Silk and its legendary discovery

It is almost impossible to say exactly when the production of silk began. Recent Chinese archaeological finds have uncovered carved ivory depictions of silk worms thought to be 6000 to 7000 years old.

According to legend, the Chinese princess Hsi Ling Shi claims the honour of discovering silk. Apparently she dropped a silk cocoon into her cup of tea, and when she removed it, the silk had unravelled into a single strand. It was from this one accident that the production of silk is supposed to have been born.

The Chinese carefully guarded the secrets of silk production (sericulture) for thousands of years. It was a capital offence to attempt to smuggle silk or reveal the secrets of its production outside of China. At one stage, silk was so highly regarded that silk clothes were the privilege of the Emperor alone. Silk had a major impact on Chinese foreign trade, and helped keep the Chinese dynasty afloat through thousands of years. As time wore on and the secrets of silk manufacture were passed from generation to generation, production methods improved and silk became a more widespread commodity in China. It is recorded that the secretes of sericulture had reached Korea by 200 BC and 100 years later silk was being produced in India.
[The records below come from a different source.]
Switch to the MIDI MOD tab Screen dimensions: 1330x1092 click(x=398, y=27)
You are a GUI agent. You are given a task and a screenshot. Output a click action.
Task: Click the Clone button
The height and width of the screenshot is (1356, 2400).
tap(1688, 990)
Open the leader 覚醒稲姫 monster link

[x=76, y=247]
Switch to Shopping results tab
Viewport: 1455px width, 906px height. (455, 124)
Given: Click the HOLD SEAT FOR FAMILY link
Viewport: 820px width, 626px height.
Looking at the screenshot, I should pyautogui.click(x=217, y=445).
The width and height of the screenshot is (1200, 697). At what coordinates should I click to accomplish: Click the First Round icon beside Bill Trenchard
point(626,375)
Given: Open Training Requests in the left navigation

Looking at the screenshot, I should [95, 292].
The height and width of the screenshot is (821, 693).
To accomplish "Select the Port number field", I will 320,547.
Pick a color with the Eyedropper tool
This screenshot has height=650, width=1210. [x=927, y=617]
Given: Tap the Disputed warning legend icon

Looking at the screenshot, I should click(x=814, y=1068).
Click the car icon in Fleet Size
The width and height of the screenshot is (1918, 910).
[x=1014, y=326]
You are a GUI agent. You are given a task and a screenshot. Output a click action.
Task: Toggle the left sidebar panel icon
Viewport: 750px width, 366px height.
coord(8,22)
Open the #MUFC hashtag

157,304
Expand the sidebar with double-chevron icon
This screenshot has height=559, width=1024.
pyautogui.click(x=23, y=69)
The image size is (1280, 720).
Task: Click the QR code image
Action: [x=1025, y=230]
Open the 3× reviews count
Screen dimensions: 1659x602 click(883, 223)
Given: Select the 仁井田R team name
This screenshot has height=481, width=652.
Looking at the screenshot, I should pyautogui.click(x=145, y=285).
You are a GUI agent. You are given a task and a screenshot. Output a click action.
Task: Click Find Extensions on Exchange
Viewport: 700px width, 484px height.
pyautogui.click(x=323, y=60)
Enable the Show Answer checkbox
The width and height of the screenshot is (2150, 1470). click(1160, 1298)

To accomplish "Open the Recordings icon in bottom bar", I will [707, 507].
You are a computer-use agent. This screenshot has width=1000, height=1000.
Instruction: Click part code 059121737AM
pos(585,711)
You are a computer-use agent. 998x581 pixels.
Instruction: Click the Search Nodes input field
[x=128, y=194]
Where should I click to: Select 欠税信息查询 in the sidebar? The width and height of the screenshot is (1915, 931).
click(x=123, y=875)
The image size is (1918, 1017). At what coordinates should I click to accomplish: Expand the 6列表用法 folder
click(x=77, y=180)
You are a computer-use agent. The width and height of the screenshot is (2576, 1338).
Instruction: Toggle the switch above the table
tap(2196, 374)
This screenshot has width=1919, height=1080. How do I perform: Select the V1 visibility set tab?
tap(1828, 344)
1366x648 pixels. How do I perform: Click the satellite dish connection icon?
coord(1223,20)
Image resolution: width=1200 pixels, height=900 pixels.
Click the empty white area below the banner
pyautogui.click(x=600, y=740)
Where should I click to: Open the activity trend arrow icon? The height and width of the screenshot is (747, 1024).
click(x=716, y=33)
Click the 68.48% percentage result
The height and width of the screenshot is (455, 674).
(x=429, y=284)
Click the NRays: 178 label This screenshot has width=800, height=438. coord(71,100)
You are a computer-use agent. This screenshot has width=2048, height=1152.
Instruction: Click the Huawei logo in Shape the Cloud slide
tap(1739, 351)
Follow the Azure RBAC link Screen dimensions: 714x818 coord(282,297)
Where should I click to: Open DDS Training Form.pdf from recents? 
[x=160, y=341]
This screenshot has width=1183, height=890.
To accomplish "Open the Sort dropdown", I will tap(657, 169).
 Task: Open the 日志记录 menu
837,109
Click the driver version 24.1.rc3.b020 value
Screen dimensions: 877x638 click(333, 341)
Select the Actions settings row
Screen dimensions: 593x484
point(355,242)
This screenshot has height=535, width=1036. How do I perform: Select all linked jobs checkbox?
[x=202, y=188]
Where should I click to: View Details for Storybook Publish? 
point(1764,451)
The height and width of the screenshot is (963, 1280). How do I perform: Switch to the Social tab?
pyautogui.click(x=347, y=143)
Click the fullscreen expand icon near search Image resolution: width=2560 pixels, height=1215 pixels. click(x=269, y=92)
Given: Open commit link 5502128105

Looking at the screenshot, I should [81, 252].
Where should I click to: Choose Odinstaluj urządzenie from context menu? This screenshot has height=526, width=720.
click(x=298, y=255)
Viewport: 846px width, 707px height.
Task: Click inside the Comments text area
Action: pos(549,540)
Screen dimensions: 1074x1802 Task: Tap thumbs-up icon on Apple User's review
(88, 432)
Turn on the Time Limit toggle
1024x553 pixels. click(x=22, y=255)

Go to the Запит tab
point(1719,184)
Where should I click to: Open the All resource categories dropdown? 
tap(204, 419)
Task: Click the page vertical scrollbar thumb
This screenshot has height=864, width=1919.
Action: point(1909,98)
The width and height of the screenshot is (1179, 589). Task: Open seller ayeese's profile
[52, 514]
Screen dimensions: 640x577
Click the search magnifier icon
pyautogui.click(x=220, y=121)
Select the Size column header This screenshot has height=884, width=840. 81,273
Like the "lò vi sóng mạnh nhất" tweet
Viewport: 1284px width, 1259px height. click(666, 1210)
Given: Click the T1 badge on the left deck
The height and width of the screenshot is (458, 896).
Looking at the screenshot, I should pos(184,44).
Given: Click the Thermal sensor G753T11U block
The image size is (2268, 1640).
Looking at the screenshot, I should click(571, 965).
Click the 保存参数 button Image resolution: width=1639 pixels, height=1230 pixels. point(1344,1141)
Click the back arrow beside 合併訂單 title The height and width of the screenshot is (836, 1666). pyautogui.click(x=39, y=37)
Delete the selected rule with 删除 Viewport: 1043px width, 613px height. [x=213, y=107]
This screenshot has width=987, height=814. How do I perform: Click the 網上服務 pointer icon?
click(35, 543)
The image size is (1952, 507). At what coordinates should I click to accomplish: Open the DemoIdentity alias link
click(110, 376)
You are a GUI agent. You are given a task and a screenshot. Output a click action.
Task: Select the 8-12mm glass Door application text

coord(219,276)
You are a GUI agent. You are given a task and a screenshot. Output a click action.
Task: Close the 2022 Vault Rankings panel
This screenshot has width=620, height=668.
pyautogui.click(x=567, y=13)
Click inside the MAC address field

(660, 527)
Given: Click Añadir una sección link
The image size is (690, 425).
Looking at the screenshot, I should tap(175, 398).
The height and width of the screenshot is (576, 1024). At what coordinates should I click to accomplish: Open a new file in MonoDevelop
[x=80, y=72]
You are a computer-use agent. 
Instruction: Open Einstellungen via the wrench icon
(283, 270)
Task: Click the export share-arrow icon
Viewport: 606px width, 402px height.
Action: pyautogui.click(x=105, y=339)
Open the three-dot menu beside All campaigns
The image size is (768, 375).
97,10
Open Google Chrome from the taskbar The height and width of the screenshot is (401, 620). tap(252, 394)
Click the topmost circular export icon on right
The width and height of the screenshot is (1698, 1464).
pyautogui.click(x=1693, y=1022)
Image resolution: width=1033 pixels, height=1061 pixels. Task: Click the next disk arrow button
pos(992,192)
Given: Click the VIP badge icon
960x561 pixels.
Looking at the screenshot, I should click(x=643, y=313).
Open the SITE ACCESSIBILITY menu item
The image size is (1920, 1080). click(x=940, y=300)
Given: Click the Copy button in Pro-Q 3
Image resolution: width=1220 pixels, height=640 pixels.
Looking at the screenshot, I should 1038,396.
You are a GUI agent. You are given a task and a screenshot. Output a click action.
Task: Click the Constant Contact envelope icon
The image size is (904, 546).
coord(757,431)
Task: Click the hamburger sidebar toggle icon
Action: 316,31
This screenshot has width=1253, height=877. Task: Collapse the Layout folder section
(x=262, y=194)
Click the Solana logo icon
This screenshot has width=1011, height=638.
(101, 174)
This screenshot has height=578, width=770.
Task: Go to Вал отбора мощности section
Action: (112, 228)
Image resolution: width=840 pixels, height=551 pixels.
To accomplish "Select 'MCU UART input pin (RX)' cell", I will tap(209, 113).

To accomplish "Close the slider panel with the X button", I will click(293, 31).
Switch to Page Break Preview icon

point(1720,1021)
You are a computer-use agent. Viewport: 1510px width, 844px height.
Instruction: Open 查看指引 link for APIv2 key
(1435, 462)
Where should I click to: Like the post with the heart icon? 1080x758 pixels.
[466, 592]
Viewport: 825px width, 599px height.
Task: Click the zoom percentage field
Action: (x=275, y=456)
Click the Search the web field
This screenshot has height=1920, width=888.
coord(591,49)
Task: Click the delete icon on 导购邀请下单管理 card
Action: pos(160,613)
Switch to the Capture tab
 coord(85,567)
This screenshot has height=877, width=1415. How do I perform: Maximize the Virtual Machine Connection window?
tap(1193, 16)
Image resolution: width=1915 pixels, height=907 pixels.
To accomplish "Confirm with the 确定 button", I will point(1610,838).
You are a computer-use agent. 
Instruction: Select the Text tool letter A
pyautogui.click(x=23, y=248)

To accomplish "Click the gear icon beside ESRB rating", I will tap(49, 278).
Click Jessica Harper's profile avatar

Silk today Throughout the ages silk has been a valued commodity and today is no different. Although the volume has increased, the fundamentals of silk production have stayed largely the same. The natural properties of silk and its hypoallergenic qualities have been well documented and are becoming increasingly popular. Here at ellesilk.com we are proud to uphold the ancient tradition of the silk road, bringing the finest quality silk products we can find to our customers.

The Silk Road

The late 1st and early 2nd Century BC saw the opening of the silk road, a route which stretched over 4000 miles through Asia and on to the Middle East. Silk was traded along this route and eventually found its way into Europe as a highly prized commodity, often considered to be more valuable than gold. It is recorded that Roman emperor Heliogabalus was the only Roman of his time to wear a garment made of pure silk. Marco Polo (1254-1324) was possibly the routes most famous traveller. He travelled through Mongolia and into China, finding the source of the silk road. It was after his return to Venice that European silk production began.